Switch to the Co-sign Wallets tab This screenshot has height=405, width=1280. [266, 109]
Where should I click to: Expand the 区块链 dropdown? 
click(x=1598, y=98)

★ ★ ★

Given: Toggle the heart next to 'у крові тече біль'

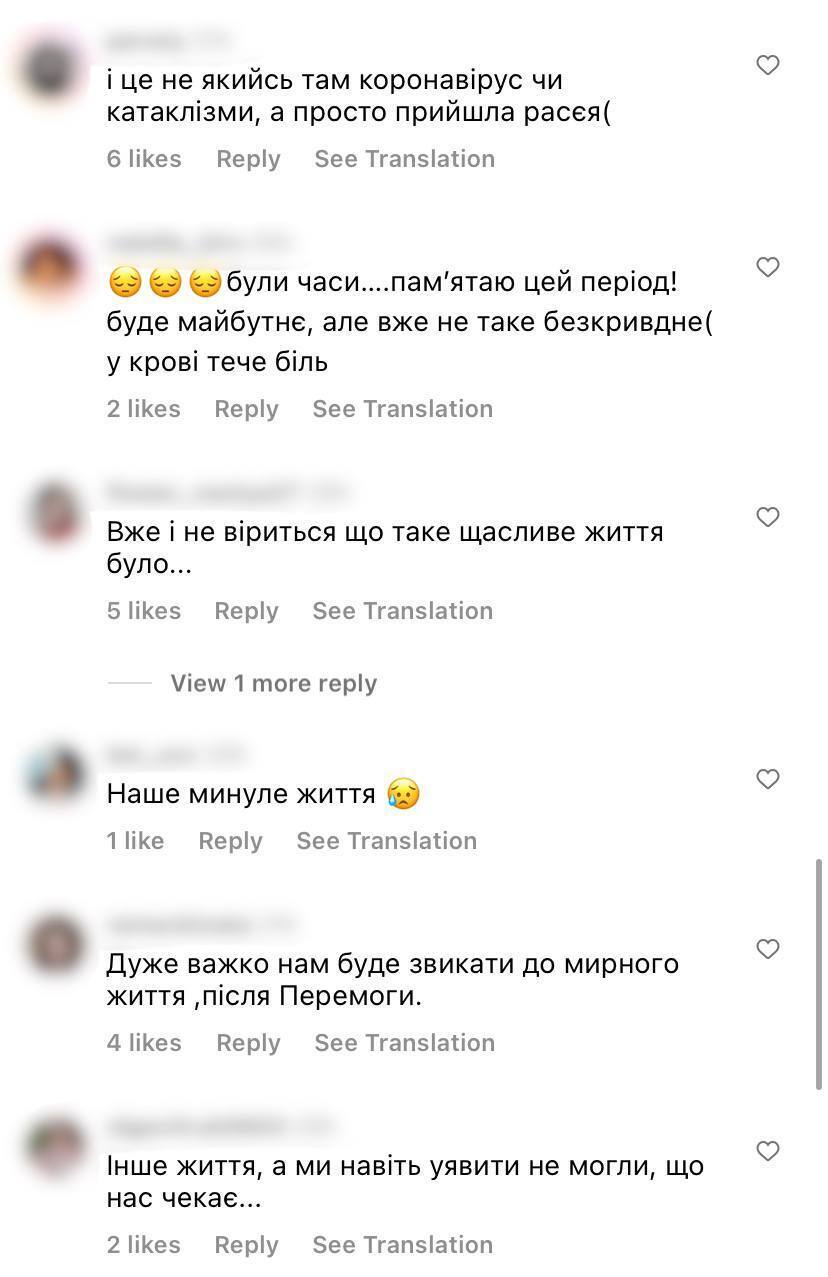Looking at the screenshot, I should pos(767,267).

★ ★ ★

(WHAT THE TASK ASKS)
Convert the material, starting with the line that contains "Switch to the" and going on through the line that contains "click(x=1598, y=98)", into a Markdown table with columns Row and Line, one row per line and blank lines omitted.

(COMPLETE RESPONSE)
| Row | Line |
|---|---|
| 1 | Switch to the Co-sign Wallets tab This screenshot has height=405, width=1280. [266, 109] |
| 2 | Where should I click to: Expand the 区块链 dropdown?  |
| 3 | click(x=1598, y=98) |